Gary fetched latex gloves from the kitchen so that he did not add his own fingerprints to the contents of the envelope.
“A somewhat uncouth turn of phrase,” he commented after reading it aloud.
“Double Dutch,” said Cleo, reading ‘Shut your face or I’ll shut it for you’ again. “It’s not an American way of saying things.”
“Or it’s someone uneducated,” said Dorothy.
“Or it’s someone at pains not to reveal their true identity,” said Gary.
“I never thought of that,” said Dorothy.
“Well I’ve never heard of that turn of phrase,” said Cleo. “It really is rather nasty if it means what I think it means.”
“A sender with slightly more culture could have cut out the words ‘Dear Madam. We are coming to knock your block off if you say anything about … dot dot dot’,” said Gar, “but I’m not sure I would prefer to read that. Quite apart from the unfortunate literary style, I’d like to think it was an idle threat.”
“What if it isn’t?” said Dorothy.
“Exactly,” said Gary. “I’ll get a heavy guard put on Miss Keys, just in case.”
“She isn’t in a private ward,” said Dorothy.
“She’ll have to move, Dorothy. We can’t keep an eye on the whole hospital.”

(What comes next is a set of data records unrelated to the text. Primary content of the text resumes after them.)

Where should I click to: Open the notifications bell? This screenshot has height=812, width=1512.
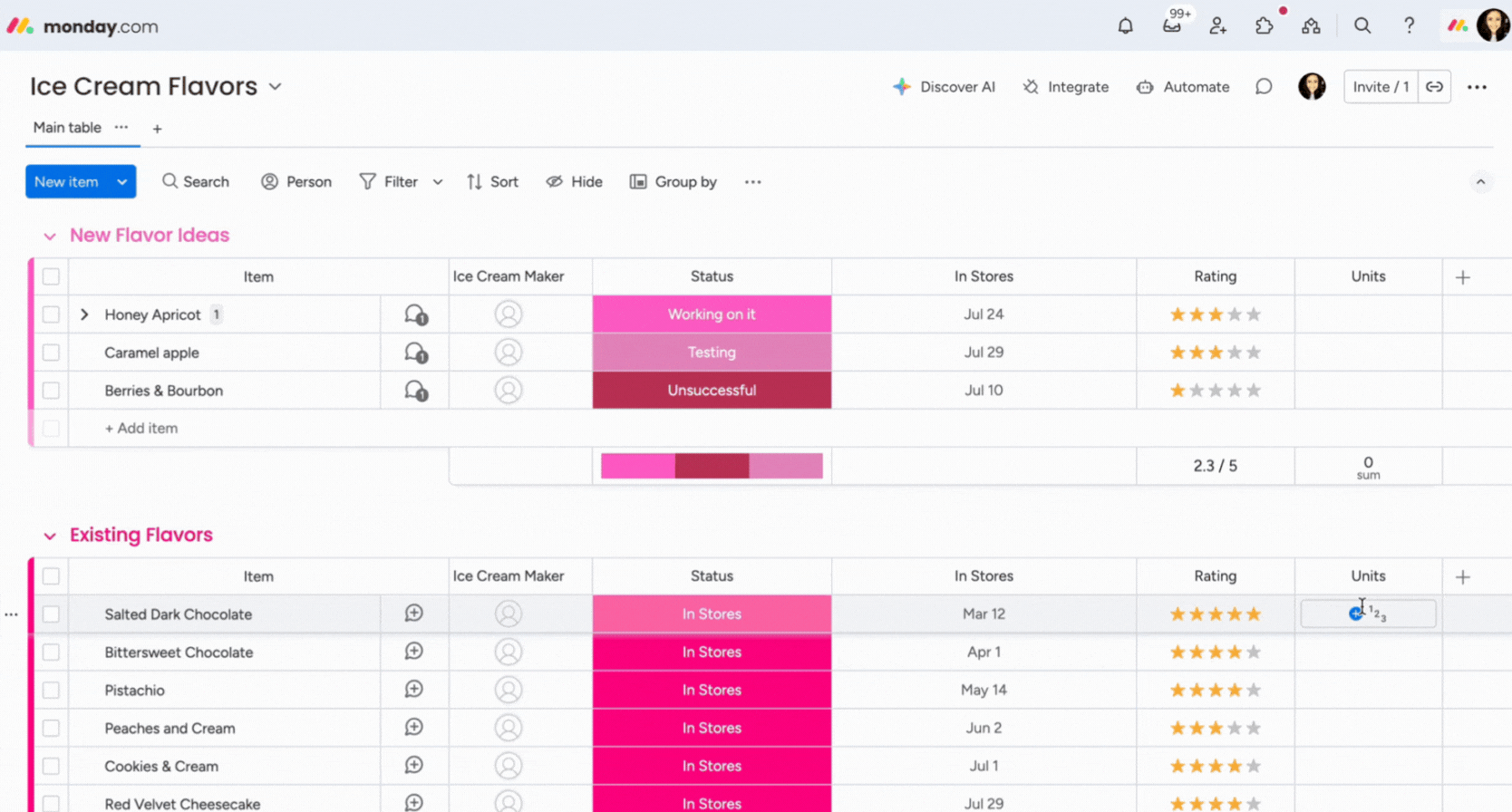pos(1125,26)
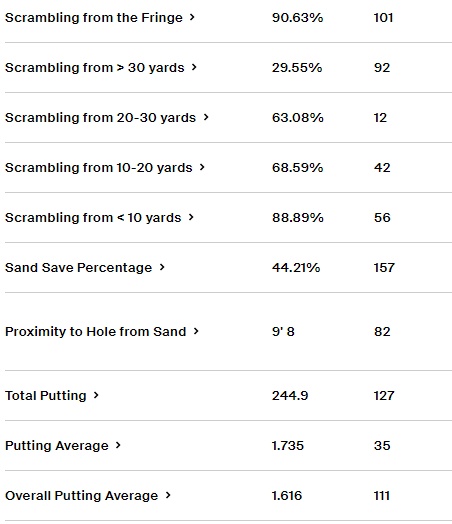Open Proximity to Hole from Sand stat
This screenshot has width=452, height=524.
point(96,332)
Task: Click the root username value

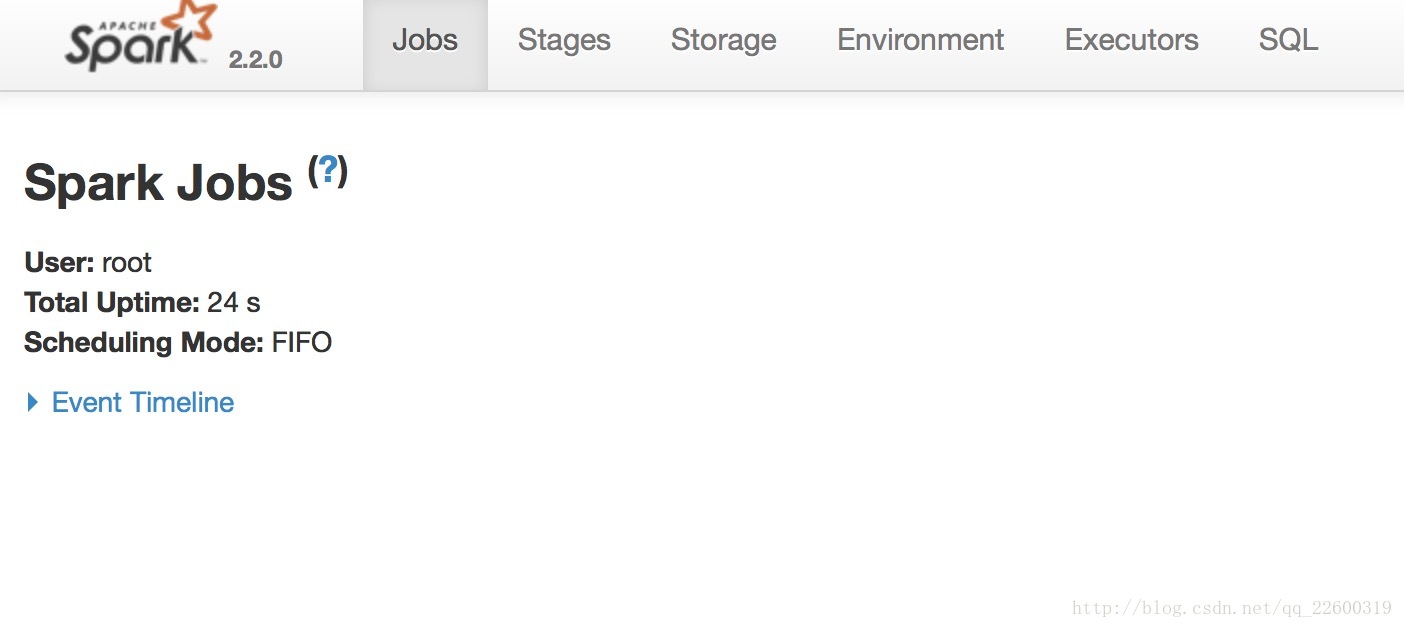Action: 127,262
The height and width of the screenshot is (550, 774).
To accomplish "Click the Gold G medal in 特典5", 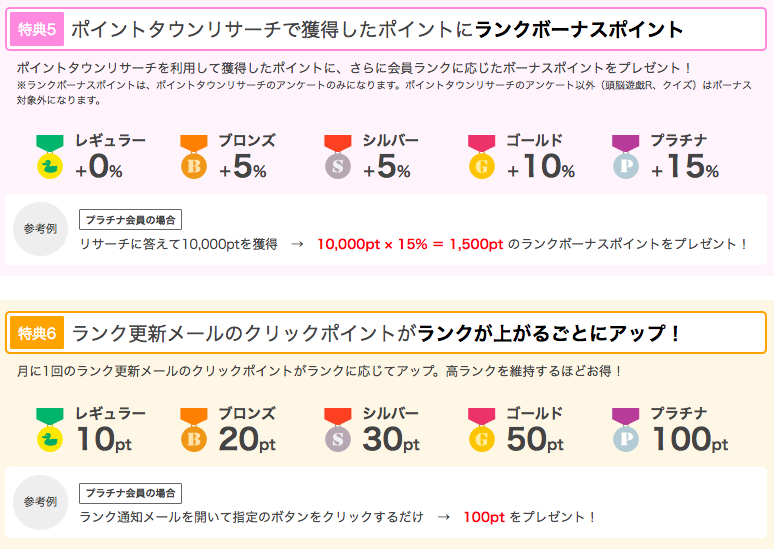I will [x=481, y=157].
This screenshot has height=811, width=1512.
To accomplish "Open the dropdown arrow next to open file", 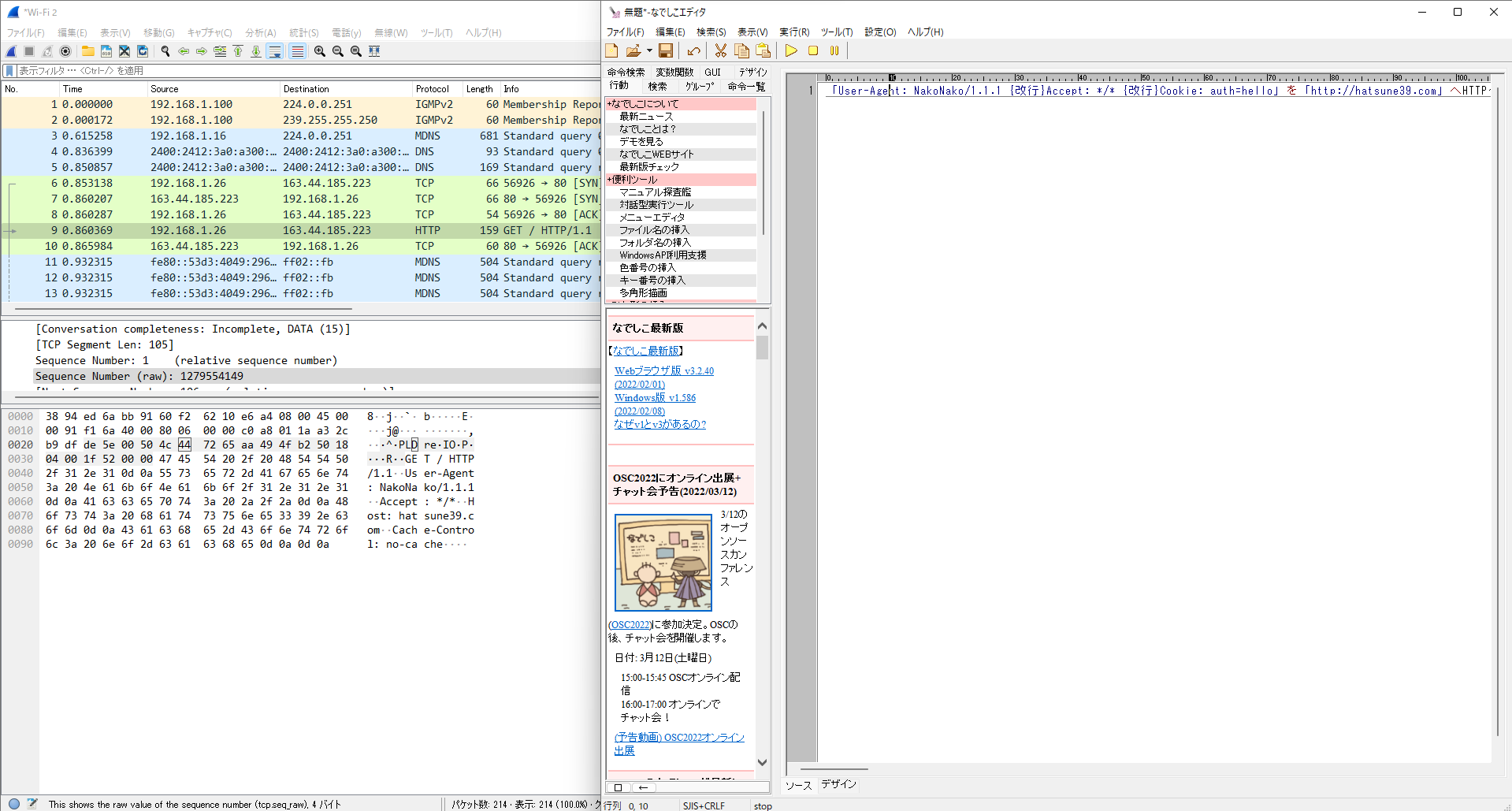I will click(x=649, y=50).
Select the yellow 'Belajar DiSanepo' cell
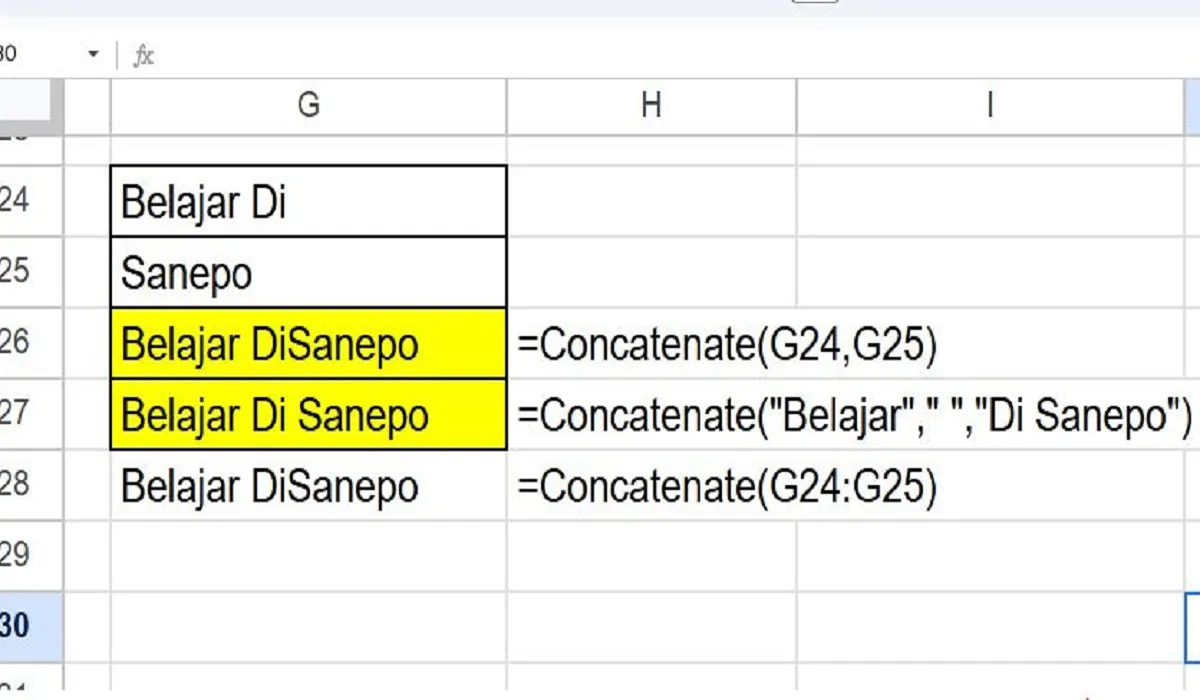This screenshot has height=700, width=1200. tap(308, 343)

“I’ll leave you to decide and go back home to Beethoven,” said Dorothy, deciding that Gary was treating the warning with too much frivolity. “Call me if you need to know more.”
“Is there more?”
Gary dropped the fooling around and looked sharply at Dorothy. Noting the sudden change in Gary’s attitude, Dorothy repeated the relevant parts of her conversation with Lisa Keys. Gary declared grudgingly that he would have to talk to her himself. Cleo agreed.
Dorothy said she had leftovers from the previous day to eat up and left, having no wish to prolong her visit. Gary had a knack of making her feel uncomfortable when he had a mind to. He had not really taken anything she said seriously. Dorothy had not wanted to disturb their siesta (rightly assuming that the jogging trousers and naked torso indicated that he had been forced out of bed) and was again irritated by Cleo’s desire to get back to it (siesta being synonymous with …). I really am an old woman, she told herself as she hurried up Monkton Way.
Hardly had Dorothy hung up her hat and coat when the phone rang. The little LED screen on the handset divulged Cleo’s cottage number. Dorothy ignored it and went her piano instead. She had had enough of the Hurleys for one day.